Exercise brief: Retype the line with "The image size" exactly. Then retype every line after it through the end of the entries below, and nothing more, leaving out pictures.

Records drawn from a dataset:
+-------+

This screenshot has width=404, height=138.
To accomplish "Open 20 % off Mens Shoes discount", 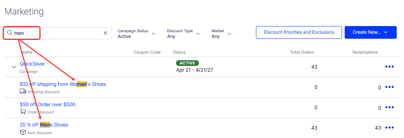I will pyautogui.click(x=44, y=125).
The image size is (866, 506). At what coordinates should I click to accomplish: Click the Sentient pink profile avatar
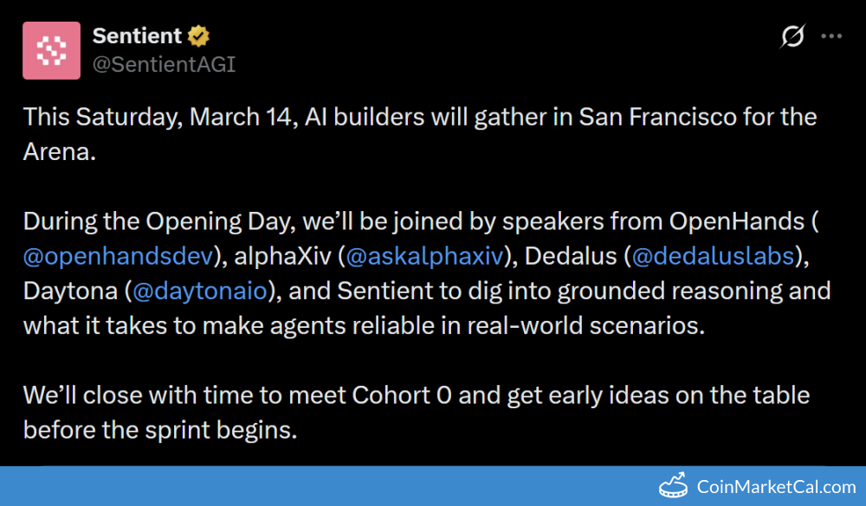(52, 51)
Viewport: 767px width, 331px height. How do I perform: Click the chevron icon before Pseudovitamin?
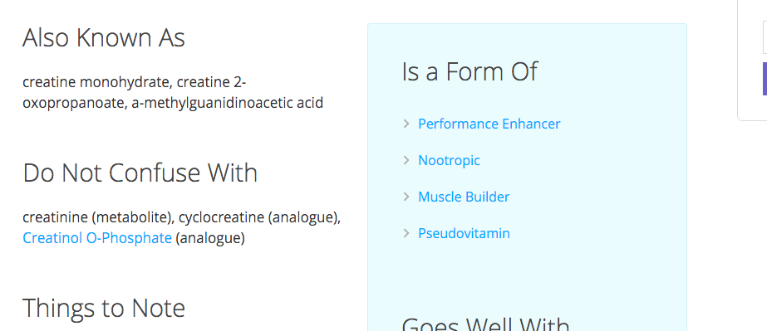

+-------+

Answer to this exercise:
The image size is (866, 506). At what coordinates should I click to accomplish: Click the Sentient pink profile avatar
(52, 51)
Viewport: 767px width, 331px height. How do I perform: Click the chevron icon before Pseudovitamin?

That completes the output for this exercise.